Fire Ants Studio featured a local photographer’s work last Friday.

The exhibit, entitled “From Here to There… and Back Again, showcased several pictures from Christian Harkness at Railroad Square’s monthly first Friday event, a gathering of local artists, musicians and unique food vendors for residents. It was the studio’s third-anniversary celebration.

“This is the very first time that I have had an all photography show,” said Jonathan Markham, owner of the Fire Ants Studio.”I try and have a different artist or group of artists every month, especially giving opportunities to local artist and students. It gives an artist a jumping off point.”

In the past three years, local artist, Harkness self-published two books, 19/98 and WaterWoman, which were the main works on display in the studio Friday night.

“I have been driving from Cedar Key to Tallahassee along routes 19, 98 and 27 for decades now, always thinking that photographing the funky sights along the way with a view camera a la Walker Evans or more up to date, Alec Soth, would be a great thing to do,” Harkness told The FAMUAN Online.

He continued: “I started taking a whole bunch of pictures while on my way, and at first I was really unhappy with them because they were not sharp and out of focus. I said that they were not good, but I started looking at them and thinking about them. And I realized that’s what you see when you are driving  down the road. I started taking a whole bunch of pictures.”

Harkness does not make a living off of photography. He also received his MFA in Photography and Printmaking from FSU in 1993.

“I just do it because I real enjoy it,” he said. “I was interested in photography since I was a teenager.”

After earning an MFA in photography from Florida State, Harkness said. “Then I really started doing photography, I have been in Tallahassee for a few years and I was also able to teach for a few years.”

Harkness manages the dark room at Florida State, and he also taught a photo class last semester.

Harkness’ work does have its difficulties, but that is what he loves about creating the artwork that has and will continue to do.

“I find it very hard doing people photography and portraits because first of all I have expectations of what I want to see,” Harkness said. “I don’t want them to look bad. And, yet at the same time I want them to look they way they normally look.”

WaterWoman, a tribute to female clam farmers in Cedar Key, Fla., is the second artwork that Harkness has published and had on display in the gallery.

“In 1994, in Florida, they banned fishing with a net, and most people in Cedar Key made their living net fishing,” he said. “They resulted in raising clams and that’s what they did here, and I started photographing them.”

“I had the privilege of watching these women race their boats in and out of obscure channel markers to make a new kind of living from the water,” Harkness said.

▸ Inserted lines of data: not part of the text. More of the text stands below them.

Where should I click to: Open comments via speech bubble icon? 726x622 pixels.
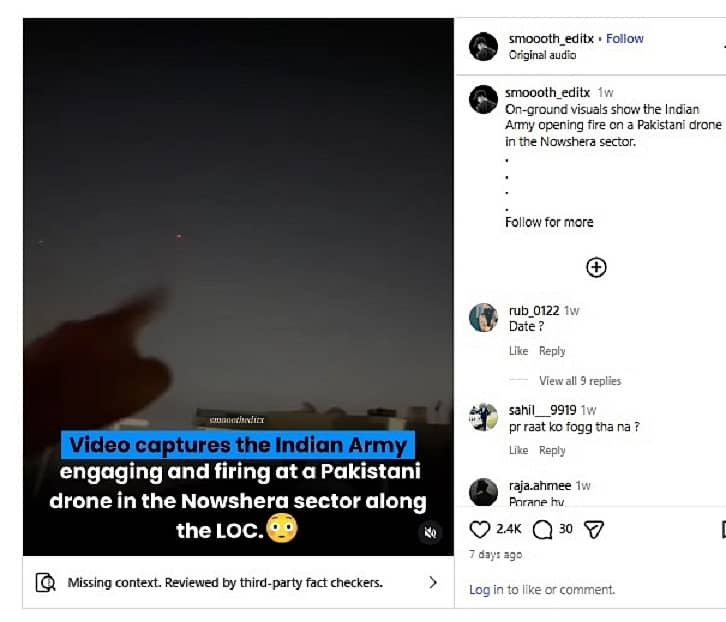(543, 529)
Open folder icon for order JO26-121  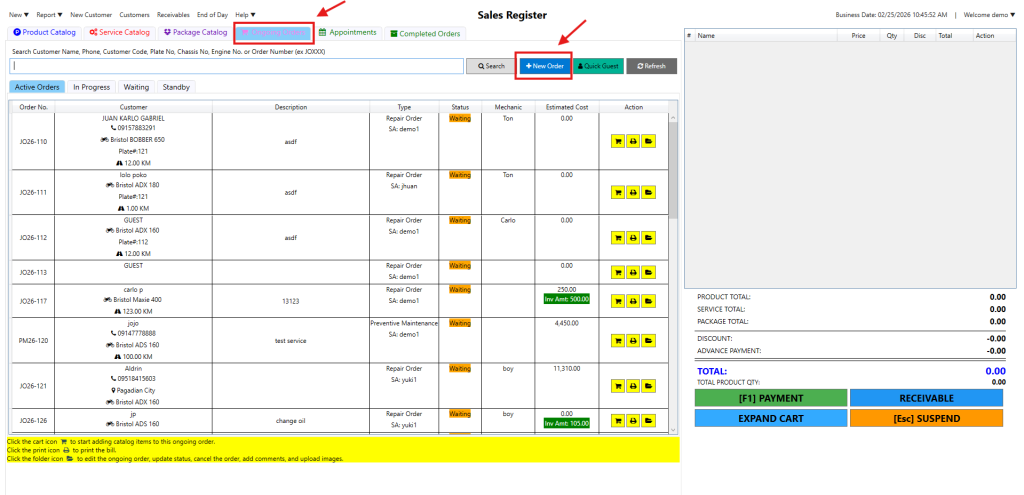point(648,386)
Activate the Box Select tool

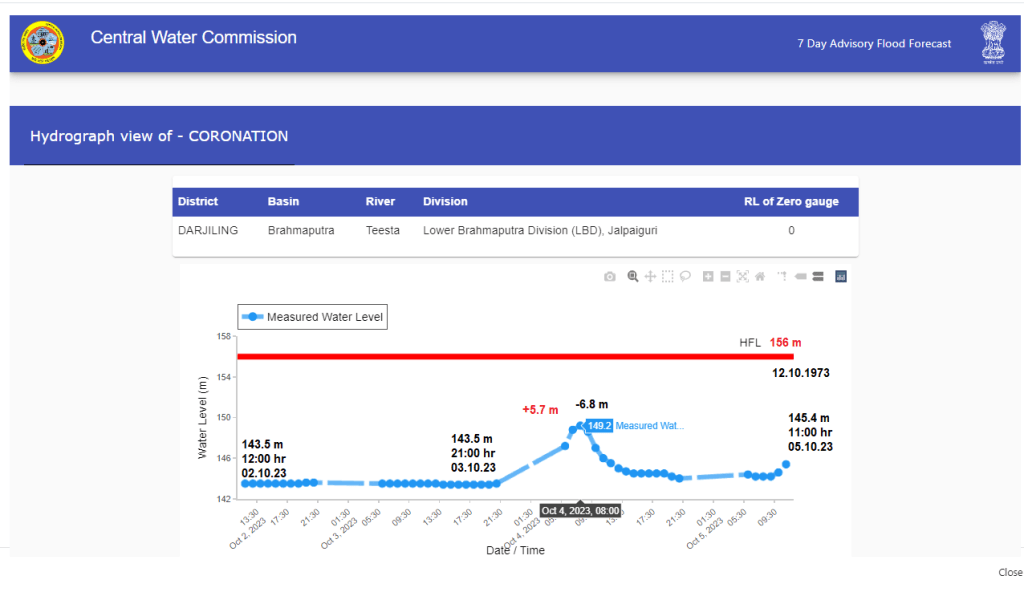668,277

This ultimately ending up being the work of Harkness 19/98 published book, which was on display for viewers to understand. Ultimately, as an artist and artmaker, Harkness has gained a better understanding of


“What ever you are photographing, I think you become more closer and more connected with it,” he said.

“I think if it is photography, painting or sculpting, whatever it is that you are working out you own vision,” Harkness said. “You are working on your own quest to understand the world. That’s what happened to me when I photography people.”

Harkness will be heading back to Cedar Key, Fla., in August, in hopes of following up on his WaterWoman project.

“I am really drawn to a lot of the photos and artwork that is displayed,” said Schrader. “I think they are really beautifully done.”

More than 200 persons attended June’s First Friday.

“I just come because I enjoy it,” said Kyrstan Schrader, a Tallahassee resident, who has been coming out to Railroad Square and First Friday since she was in high school. “I love the community and it is always a good experience.”